## WORK REQUIRED
Copy each line below in which the string "height" appears.

─── DATA RECORDS

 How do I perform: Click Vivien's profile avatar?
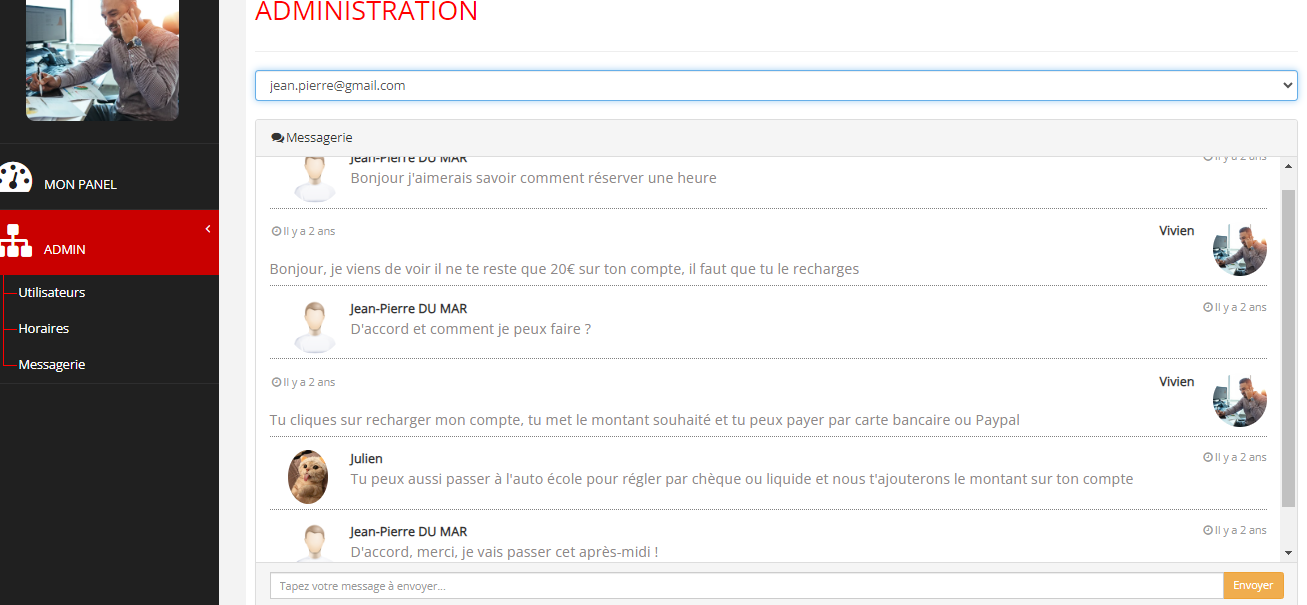1239,250
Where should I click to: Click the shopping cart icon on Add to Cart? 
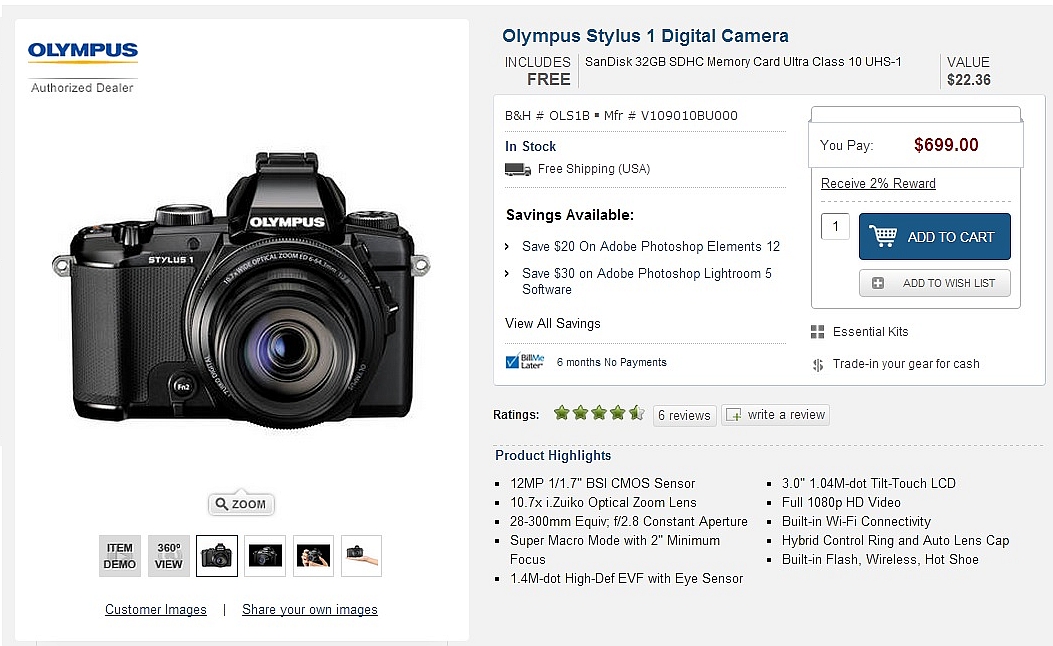pyautogui.click(x=883, y=237)
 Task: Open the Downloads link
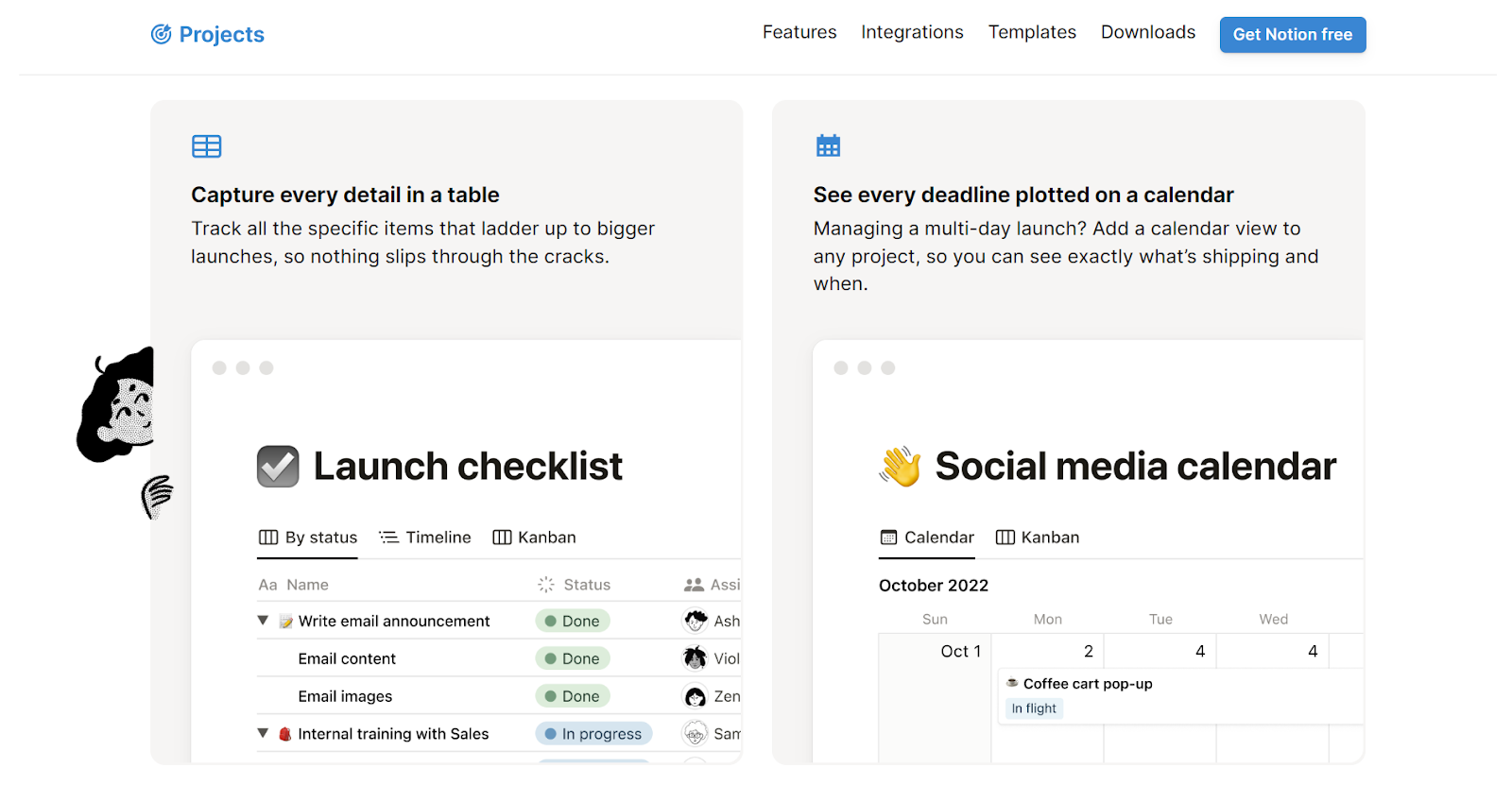(1147, 32)
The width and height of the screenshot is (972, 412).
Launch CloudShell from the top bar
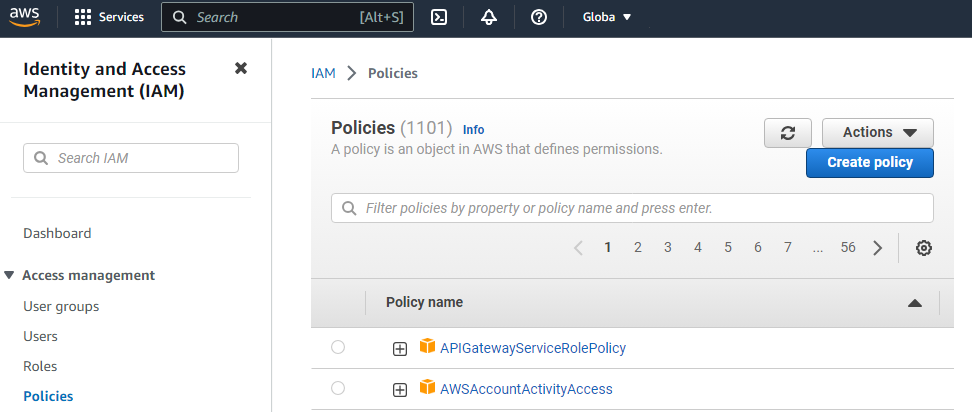[438, 17]
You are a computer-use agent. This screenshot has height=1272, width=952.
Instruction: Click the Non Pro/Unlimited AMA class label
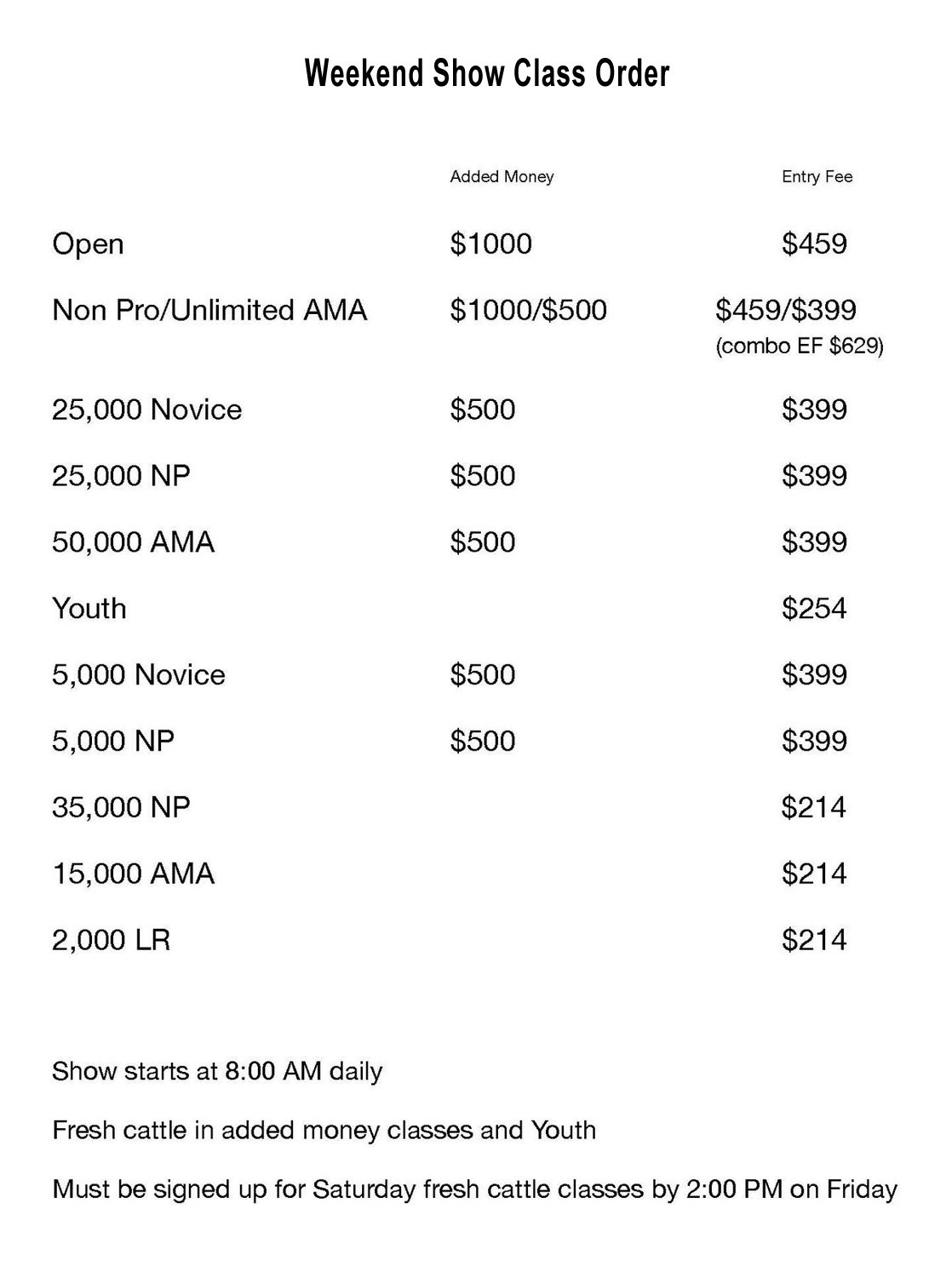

──────

## EXPECTED OUTPUT
The width and height of the screenshot is (972, 412).
You are a computer-use agent. This screenshot has height=1272, width=952.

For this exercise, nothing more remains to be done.